-- YOUR TASK --
What follows is a set of records; repeat them exactly, without the pictures.

-- SUPPLIED INFORMATION --
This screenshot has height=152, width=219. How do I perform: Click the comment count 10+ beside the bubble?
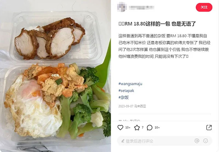click(x=157, y=128)
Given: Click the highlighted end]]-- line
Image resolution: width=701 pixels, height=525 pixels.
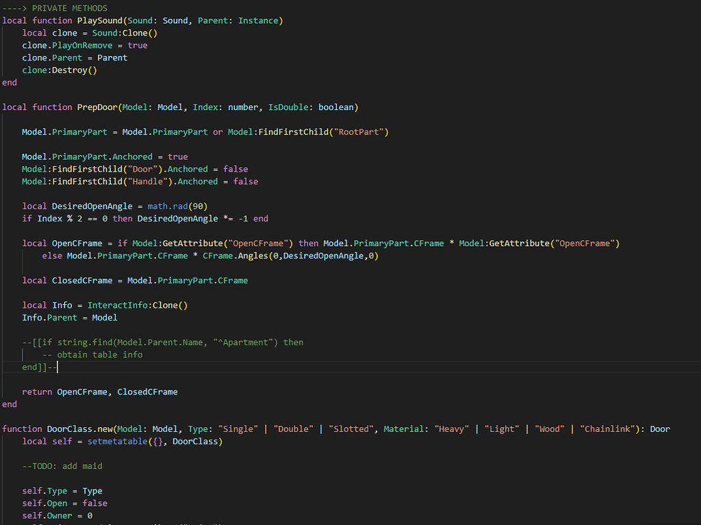Looking at the screenshot, I should [x=40, y=367].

-- SOLUTION FOR THIS EXERCISE --
This screenshot has height=152, width=219. How do I perform: Click the comment count 10+ beside the bubble?
click(x=157, y=128)
Given: Click the highlighted end]]-- line
Image resolution: width=701 pixels, height=525 pixels.
Looking at the screenshot, I should [x=40, y=367].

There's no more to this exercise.